Salisti delle scale con me,
aspirando l’aria
espirando timori.
Ti lamentavi,
un po’ buffa,
adorabile,
prendendotela con il fiato.
Io rallentavo,
per cavalleria, per amore...
e per mancanza allenamento,
fingendomi più aitante
di quello che sono.
Ora salgo senza ammirarti accanto.
Tu sei rimasta
al pianerottolo del ricordo,
con quel sorriso a metà
tra l’affanno e il desiderio.
Da allora, le scale
sono diventate un giudizio:
mi valutano,
mi contano i passi,
mi ricordano che il batticuore
lo si sconta restando fermi.
Ogni rampa è una domanda
che finisce col fiatone.
*
mi doni il mattino
ma la luce che porti
ha odore di cenere
eri mia
sei mia
però quando il buio ti prese
gli apristi la veste
ora mi siedi accanto
con le mani pulite
eppure io sento il taglio
delle tue ombre
quando non ci sei
il cuore è troppo grande
per il petto
ed è continua asfissia
ora aiutami
e se dovrò partire
accompagnami almeno
verso il porto
tenendomi la mano
Alla Vergine
La chiesa è ancora chiusa,
ma tu ci sei,
alabastra effigie
con quel bimbo che ti contempla
mentre rivolgi
a me
il tuo sguardo dolce e severo.
Plumbeo il cielo
macina silenzi,
la mia voce
è una supplica atterrita.
Ti chiedo
senza parole
di non lasciarmi
cadere nell’assenza.
Fammi intero
nel buio che cola
sul passato,
sul presente,
fermalo tu
mentre dilaga
sul futuro.
Rendimi
la mia luce quotidiana.
Jacopo Pignatiello si è laureato in Filologia Moderna presso l’Università degli Studi di Napoli “Federico II”, con una tesi in Letterature comparate.
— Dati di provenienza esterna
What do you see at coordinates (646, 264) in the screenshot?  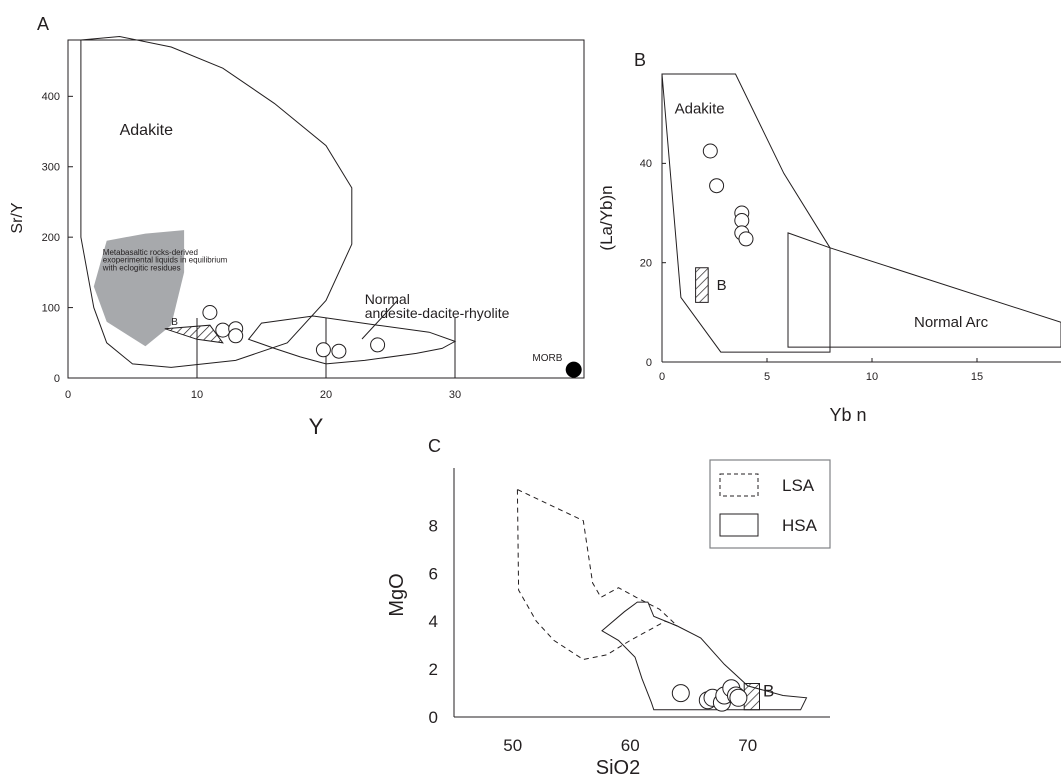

Attualmente insegna discipline storiche e letterarie nelle scuole superiori. Ha curato contributi di ricerca letteraria e storica pubblicati in periodici, atti di convegni e miscellanee. Alcuni suoi componimenti sono apparsi su delle riviste online e in delle antologie poetiche.